Corriere della Sera, 30 novembre 2024
Quando Napolitano andò in visita ad El Alamein
Caro Cazzullo,
ha fatto bene a ribadire quanto sia stata opportuna e positiva la scelta di Carlo Azeglio Ciampi di rendere omaggio ai caduti di El Alamein. Vorrei aggiungere che lo stesso gesto venne compiuto da Giorgio Napolitano, che già si era recato a Cefalonia per ricordare il sanguinoso eccidio nazista dei soldati italiani. Nell’anniversario della battaglia africana, il 25 ottobre 2008, egli affermò che «tutti i caduti furono guidati dal sentimento nazionale e dall’amor di patria, per diverse e non comparabili che fossero le ragioni». E aggiunse, inquadrando quel durissimo scontro nell’ampia dimensione della seconda guerra mondiale: «È giusto dire che i veri sconfitti (…) furono i disegni di aggressione e dominio, fondati perfino su aberranti dottrine di superiorità razziale, che avevano trovato nel nazismo hitleriano l’espressione più virulenta e conseguente».
Giovanni Matteoli, Roma
Caro Matteoli,
grazie per aver rievocato la visita di Giorgio Napolitano a El Alamein. È l’occasione per ricordare che la destra italiana, allora largamente rappresentata da Forza Italia, votò nel 2013 la rielezione di Napolitano, salvo poi dannarne la memoria. Ma rendere omaggio ai caduti non dovrebbe essere né di destra né di sinistra. Nella risposta alla lettera su El Alamein, citavo la visita di Carlo Azeglio Ciampi anche come ricordo personale. Molti dei veterani che accompagnavano il presidente indossavano la camicia nera e il fez, il che non sarebbe possibile nelle commemorazioni di una battaglia della Germania nazista.

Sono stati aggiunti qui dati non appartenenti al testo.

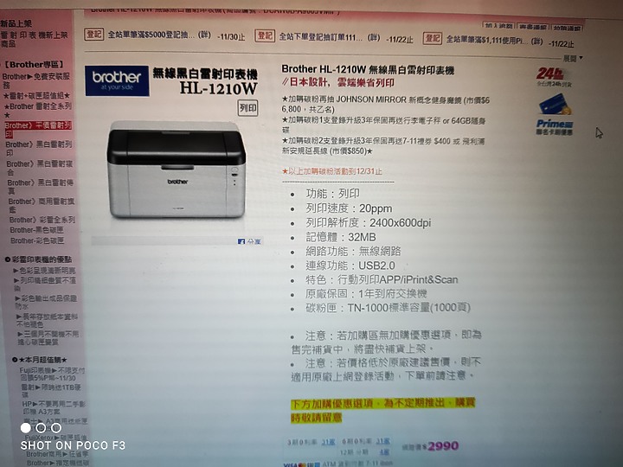Click the $2990 price text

Ma lasciamo perdere, sono peggio i saluti romani di ragazzotti che non sanno quello che fanno. I reduci se non altro c’erano. E si batterono benissimo, al limite delle loro possibilità. Non solo negli archivi italiani, anche in quelli tedeschi e inglesi è documentato il valore con cui gli italiani resistettero a forze soverchianti tra le dune di El Alamein. Molti preferirono farsi uccidere sul posto piuttosto che arrendersi. Torna in mente il cameo di Silvio Orlando, generale suicida, nel bel film di Enzo Monteleone dedicato appunto a El Alamein, che rivelò il talento di Pierfrancesco Favino. Il capitano Franco Balbis, fucilato al poligono del Martinetto di Torino con il generale Perotti e gli altri comandanti della Resistenza piemontese, era stato decorato a El Alamein, e nella splendida lettera che scrive al padre prima di essere fucilato dai fascisti – «Possa il mio sangue servire per ricostruire l’unità italiana...» – lascia scritto di far celebrare ogni anno due messe, il 4 dicembre, anniversario della battaglia di Ain el Gazala, e il 9 novembre, anniversario appunto di El Alamein, «per tutti i miei compagni d’arme che in terra d’Africa hanno dato la vita per la nostra indimenticabile Italia» (nella storia ufficiale è scritto che la battaglia finisce il 5, ma per il capitano Balbis finì il 9). Detto questo, un lettore mi ha chiesto quale sia la fonte della mia affermazione, secondo cui se i tedeschi fossero arrivati ad Alessandria d’Egitto gli ebrei sarebbero finiti ad Auschwitz. Purtroppo è accaduto in ogni territorio conquistato dai tedeschi durante la seconda guerra mondiale, Italia compresa, tranne rarissime eccezioni (i bulgari riuscirono a fermare la deportazione dei loro compatrioti ebrei).